Would you please output the lines of the data below from the one containing "You are a GUI" to the end, exactly and with nothing added?
Data for processing START
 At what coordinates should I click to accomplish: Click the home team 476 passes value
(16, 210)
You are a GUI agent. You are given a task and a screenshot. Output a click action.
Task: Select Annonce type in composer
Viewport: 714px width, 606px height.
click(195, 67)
Data for processing END
▶ Finished exercise
You are a GUI agent. You are given a task and a screenshot. Output a click action.
Task: Select Annonce type in composer
Viewport: 714px width, 606px height.
click(195, 67)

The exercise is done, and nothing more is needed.